What would happen if humans were like turtles – alone at birth with no mom to guide them back home? We probably would not survive very long before getting attacked and/or eaten by something bigger than us. For many animal species, instinct guides survival. But for humans and other mammal species, nurture as an infant is crucial to our development.
Weaver et al investigated the phenomenon of nurture in rats. They noted that some rat moms extensively licked and groomed their pups, while others ignored their pups. Pups that received attention during the first week of life grew up to be happy and calm, while those that were ignored grew up to be anxious, and were more prone to disease. Epigenetics studies the genomic changes that occur in response to the external environment. The differences in behavior are due to a change in a glucocortocoid receptor (GR) gene during development. At birth, the gene is highly methylated and inactive. If a rat mother is attentive towards her pups, the pups’ GR gene gradually demethylates, making the gene more active. These pups will be more relaxed in response to stress.
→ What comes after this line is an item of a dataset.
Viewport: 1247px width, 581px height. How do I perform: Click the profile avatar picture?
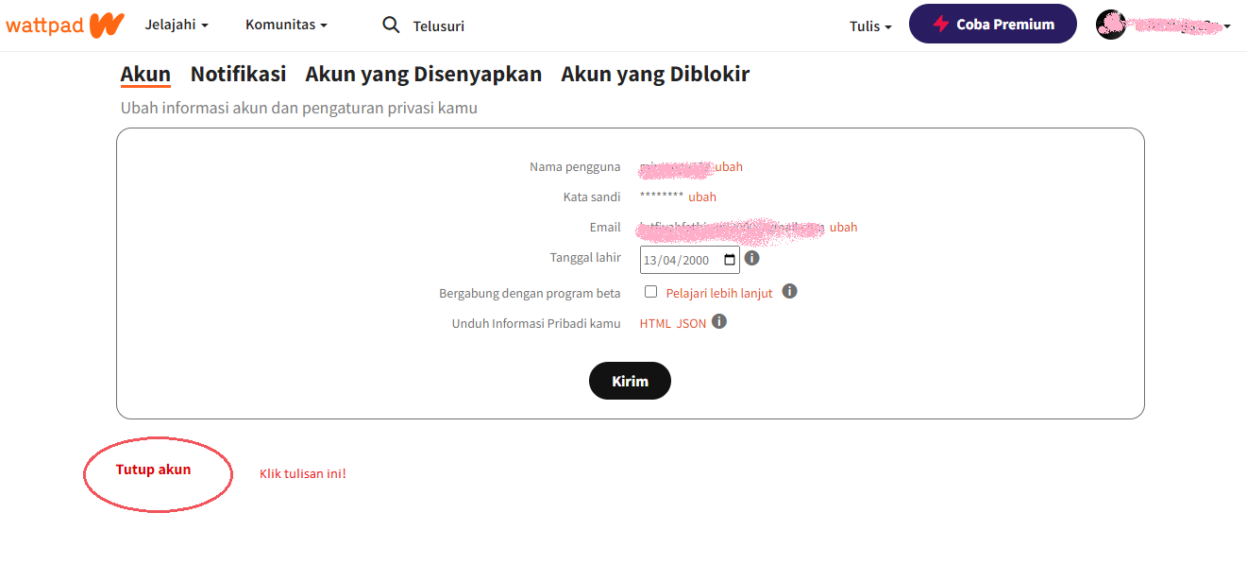click(1111, 26)
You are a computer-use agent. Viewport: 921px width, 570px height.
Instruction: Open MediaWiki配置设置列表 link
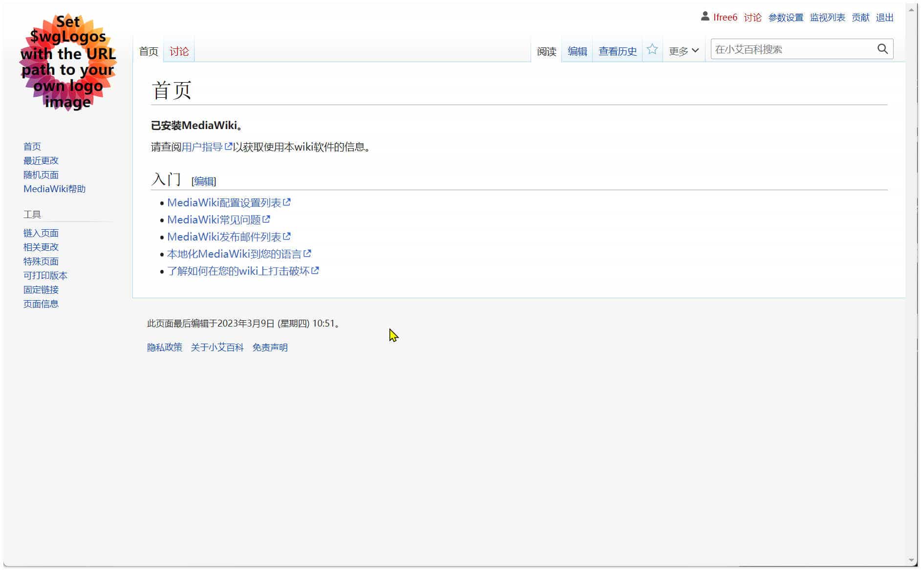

Those that were not given attention, and do not express the GR gene, respond poorly to stress. You can try being a rat mom in an interactive game here .
A related study by McGowan et al studied hippocampal tissue in humans that had committed suicide and been abused as a child, and humans that had committed suicide with no history of child abuse. When compared to controls and subjects that were not abused, the subjects that had been abused had decreased level of a GR protein. This shows that events later in life (such as those leading to a suicide) do not actually alter genetic makeup, rather, it is the early childhood interactions which cause epigenetic changes leading to adult behavior. These data are consistant with those of the rats and show the importance and effect of having proper nurture as a child.
But in reality, how important is it to be calm and controlled in response to stress? Rats are found in urban areas as well as in the wild.
What were to happen if one of the calm happy rats were to stumble upon a mouse (or, in this case, rat) trap? It would be less concerned about danger and be more likely to die, whereas an anxious rat would be guarded and could better survive the harsh environment.
What is the significance of these epigenetic changes for humans? Maybe living in a developed society has prevented us from realizing just how much nurture plays a role in development. Do those born into a war-ridden society have an inactive GR gene and thus a guarded and anxious personality? This is probably advantageous for survival.
In our society, we will of course never be left alone immediately after birth to fend for ourselves. But, what degree of nurture must we receive in order to grow up to be productive members of society? Why are species like turtles able to survive without a mom? Epigenetic studies will be key in future questions concerning nature and nurture.